The very inception of the struggle had provoked bitter words. Before the third Nebraska bill had yet been introduced into the Senate, the then little band of "Free-Soilers" in Congress—Chase, Sumner, Giddings, and three others—had issued a newspaper address calling the repeal "a gross violation of a sacred pledge"; "a criminal betrayal of precious rights"; "an atrocious plot," "designed to cover up from public reprehension meditated bad faith," etc.
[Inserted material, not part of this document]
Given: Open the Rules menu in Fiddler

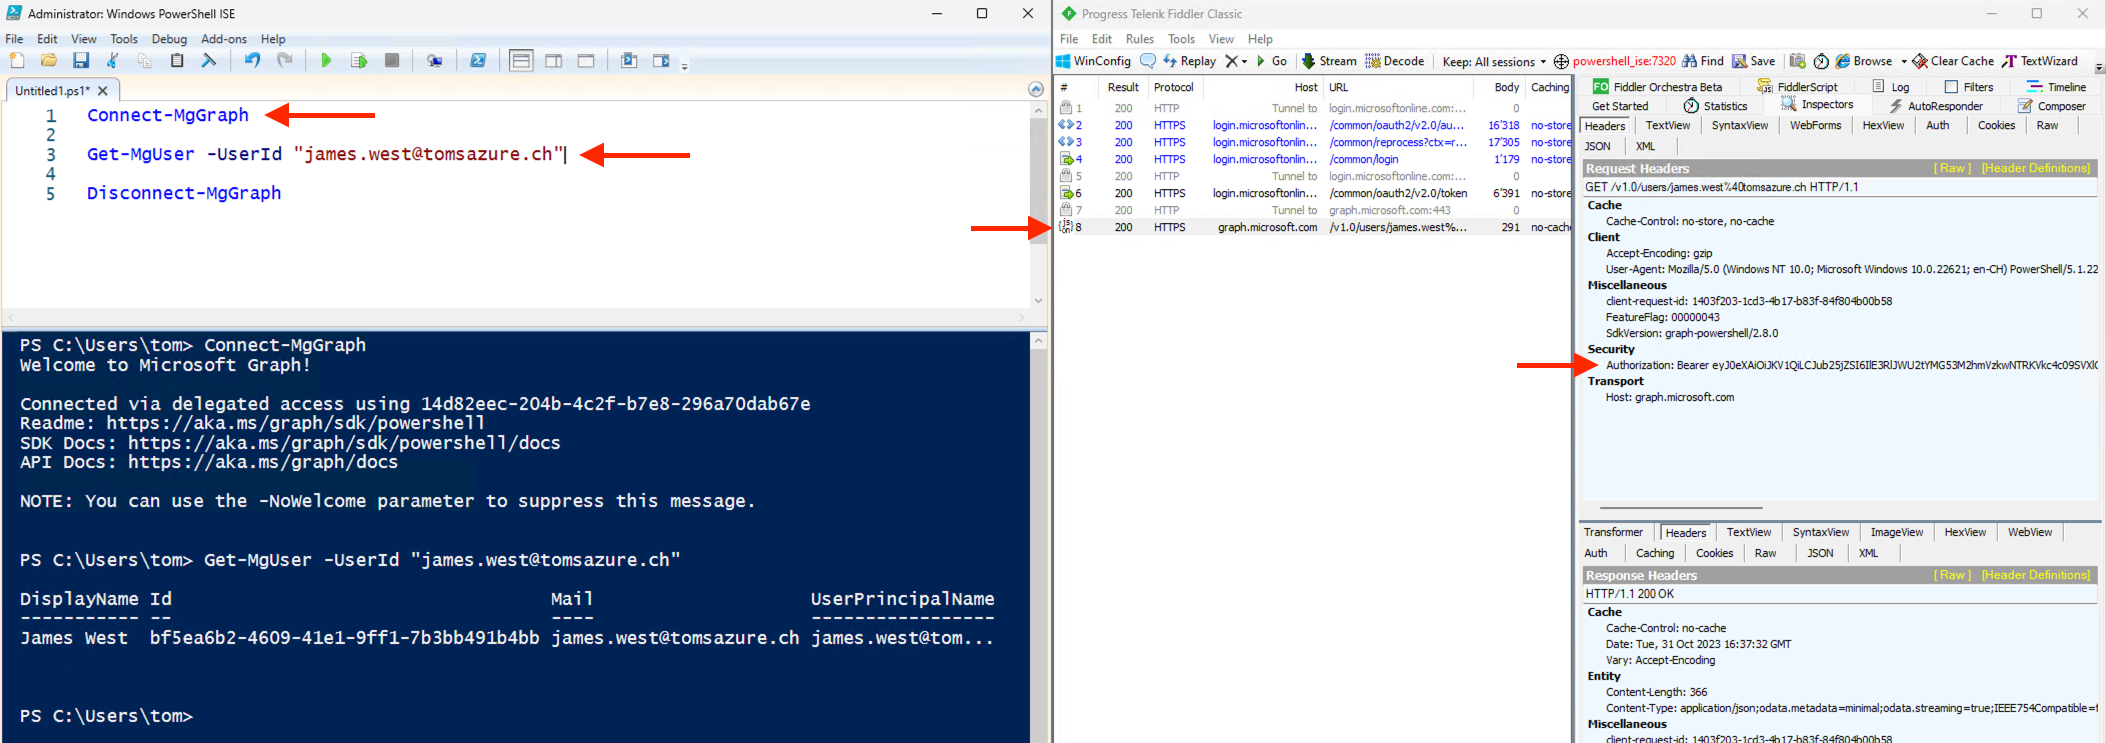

Douglas, seizing only too gladly the pretext to use denunciation instead of argument, replied in his opening speech, in turn stigmatizing them as "abolition confederates" "assembled in secret conclave" "on the holy Sabbath while other Senators were engaged in divine worship"—"plotting," "in the name of the holy religion"; "perverting," and "calumniating the committee"; "appealing with a smiling face to his courtesy to get time to circulate their document before its infamy could be exposed," etc.